DBH reported a 30% decline in opioid-related deaths and described the Columbia Heights stabilization center as a promising low-barrier treatment access point, but officials said remediation and facility work pushed opening estimates into spring 2026 and that bilingual staff will be required.

At the Feb. 5 performance oversight hearing the Department of Behavioral Health highlighted a multi-pronged effort to address opioid overdoses while outlining delays at a new Columbia Heights stabilization center.

Dr. Barbara Bazaron, director of DBH, said the District saw a roughly 30 percent decline in opioid-related deaths and a 17 percent decline in nonfatal overdoses in the past year. Bazaron attributed the reductions to a combination of interventions in the city’s Live Long DC plan, increased access to medication-assisted treatment and investments in harm reduction. “There is no 1 reason,” she said, adding that the work is supported by a federal/state opioid response grant and the opioid abatement fund.

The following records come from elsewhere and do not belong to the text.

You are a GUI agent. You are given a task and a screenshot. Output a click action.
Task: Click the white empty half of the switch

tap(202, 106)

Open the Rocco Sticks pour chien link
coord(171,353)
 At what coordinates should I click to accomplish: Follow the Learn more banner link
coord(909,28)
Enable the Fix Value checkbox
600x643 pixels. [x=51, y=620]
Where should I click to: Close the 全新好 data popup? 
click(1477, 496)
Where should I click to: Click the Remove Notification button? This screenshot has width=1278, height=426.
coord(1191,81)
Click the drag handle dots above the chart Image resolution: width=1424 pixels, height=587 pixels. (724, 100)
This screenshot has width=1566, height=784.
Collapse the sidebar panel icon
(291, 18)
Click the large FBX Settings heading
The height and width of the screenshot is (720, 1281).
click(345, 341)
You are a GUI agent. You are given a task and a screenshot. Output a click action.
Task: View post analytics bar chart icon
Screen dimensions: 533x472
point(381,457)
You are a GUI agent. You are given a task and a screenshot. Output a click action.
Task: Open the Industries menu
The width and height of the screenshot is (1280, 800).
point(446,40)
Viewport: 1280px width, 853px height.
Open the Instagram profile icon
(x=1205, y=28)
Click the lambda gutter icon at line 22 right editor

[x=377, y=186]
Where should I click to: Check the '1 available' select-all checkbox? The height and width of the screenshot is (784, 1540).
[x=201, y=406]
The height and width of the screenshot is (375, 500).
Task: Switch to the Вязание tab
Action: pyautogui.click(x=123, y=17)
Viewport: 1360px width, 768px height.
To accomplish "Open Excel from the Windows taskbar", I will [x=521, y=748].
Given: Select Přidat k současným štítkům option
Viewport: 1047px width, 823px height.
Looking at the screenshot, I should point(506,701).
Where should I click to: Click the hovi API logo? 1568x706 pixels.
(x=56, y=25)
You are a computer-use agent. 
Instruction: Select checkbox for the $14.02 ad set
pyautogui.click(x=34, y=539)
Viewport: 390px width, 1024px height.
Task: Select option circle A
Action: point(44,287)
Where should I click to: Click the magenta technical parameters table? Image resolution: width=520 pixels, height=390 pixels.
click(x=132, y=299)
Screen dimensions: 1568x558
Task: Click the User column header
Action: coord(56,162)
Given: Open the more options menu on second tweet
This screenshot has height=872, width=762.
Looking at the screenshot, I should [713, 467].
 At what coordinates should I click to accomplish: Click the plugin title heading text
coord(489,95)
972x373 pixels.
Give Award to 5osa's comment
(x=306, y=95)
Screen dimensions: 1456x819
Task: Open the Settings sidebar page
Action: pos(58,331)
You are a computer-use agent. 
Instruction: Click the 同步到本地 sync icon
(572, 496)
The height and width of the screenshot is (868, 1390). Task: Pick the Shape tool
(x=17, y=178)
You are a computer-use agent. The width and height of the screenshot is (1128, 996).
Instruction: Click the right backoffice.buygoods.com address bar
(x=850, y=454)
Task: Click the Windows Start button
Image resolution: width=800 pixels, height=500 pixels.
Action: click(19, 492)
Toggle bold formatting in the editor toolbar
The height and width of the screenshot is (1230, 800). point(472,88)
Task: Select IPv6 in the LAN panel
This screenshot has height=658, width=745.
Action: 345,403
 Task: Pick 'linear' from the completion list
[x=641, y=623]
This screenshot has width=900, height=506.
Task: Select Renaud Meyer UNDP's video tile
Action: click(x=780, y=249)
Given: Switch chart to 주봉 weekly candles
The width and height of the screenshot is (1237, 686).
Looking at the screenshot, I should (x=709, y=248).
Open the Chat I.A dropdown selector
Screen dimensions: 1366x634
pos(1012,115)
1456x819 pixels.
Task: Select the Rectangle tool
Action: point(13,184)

DBH said the first stabilization center—the K Street facility—had 7,666 admissions in its first 15 months and linked about 22 percent of those individuals to ongoing treatment. Councilmembers pressed DBH to scale the model to other neighborhoods with elevated overdose risk.

Councilmember Mary Nadeau and others pressed DBH about the Columbia Heights center’s shifting timeline. DBH said remediation work discovered additional environmental issues after interior inspection, delaying construction and shifting the most recent opening estimate to spring 2026. Bazaron said DBH is prioritizing safety and will hold community meetings, publish FAQs and issue an RFA for a clinical operator; she emphasized that services will require bilingual staff and neighborhood engagement to limit disruption from ambulance movements and other operational impacts.

DBH also told the committee it is developing Medicaid billing codes—through the Department of Health Care Finance—to support substance use disorder stabilization services once pilot data refine the appropriate array of services.